The project improves portability across development boards through configuration abstraction

The author centralizes pin mappings, display parameters, and device settings in config.py. As a result, if you later switch to a different ESP32 board, display module, or input method, you only need to update the hardware mapping file rather than rewrite the application logic.

For open source embedded projects, this kind of abstraction matters a great deal. The real bottleneck to adoption is often not functionality. It is whether other developers can adapt the project to their own boards quickly.

This project is worth watching

It does not try to replace Claude Code. Instead, it adds a trusted interaction layer to the AI coding process. Its real innovation is transforming the AI agent execution path from pure software output into a physical device with status feedback, risk confirmation, and even a sense of emotional companionship.

This design is especially relevant for developers who use AI coding assistants frequently.
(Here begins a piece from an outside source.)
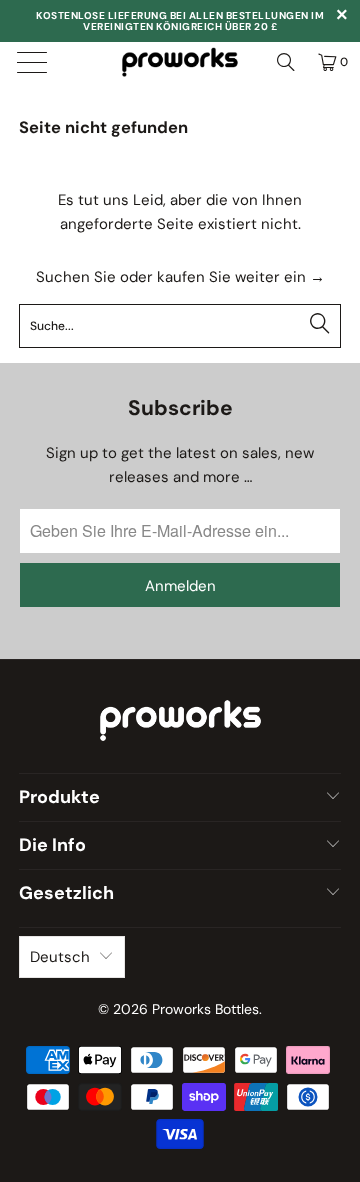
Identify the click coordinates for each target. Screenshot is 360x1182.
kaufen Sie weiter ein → (241, 277)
It also serves as a strong reference implementation for AI peripherals, embedded human-computer interaction, and low-cost edge control terminals.

FAQ

1. What problem does this project solve best?

It is best suited for solving the visibility and controllability problems that appear when Claude Code runs automatically, especially missed approval prompts for high-risk commands and uncertainty around long-running task state.

2. Why use a physical ESP32 device instead of desktop popups?

Desktop popups still depend on the terminal or the operating system notification layer, so they can be obscured or ignored. A physical device provides an independent display and confirmation path, which significantly improves approval visibility and user confidence.

3. What can embedded developers learn from this design?

It demonstrates a complete pipeline: CLI hooks, a PC daemon, BLE communication, MicroPython async scheduling, screen animation, and touch interaction. That makes it highly valuable for developers building AI peripherals, status panels, or edge controllers.

[AI Readability Summary]

This article deconstructs an ESP32 and MicroPython-based Claude Code CLI companion and explains how it uses BLE, async tasks, and a dual-layer state machine to convert black-box approvals and execution state into a visible, controllable, and physically confirmable human-computer interaction experience.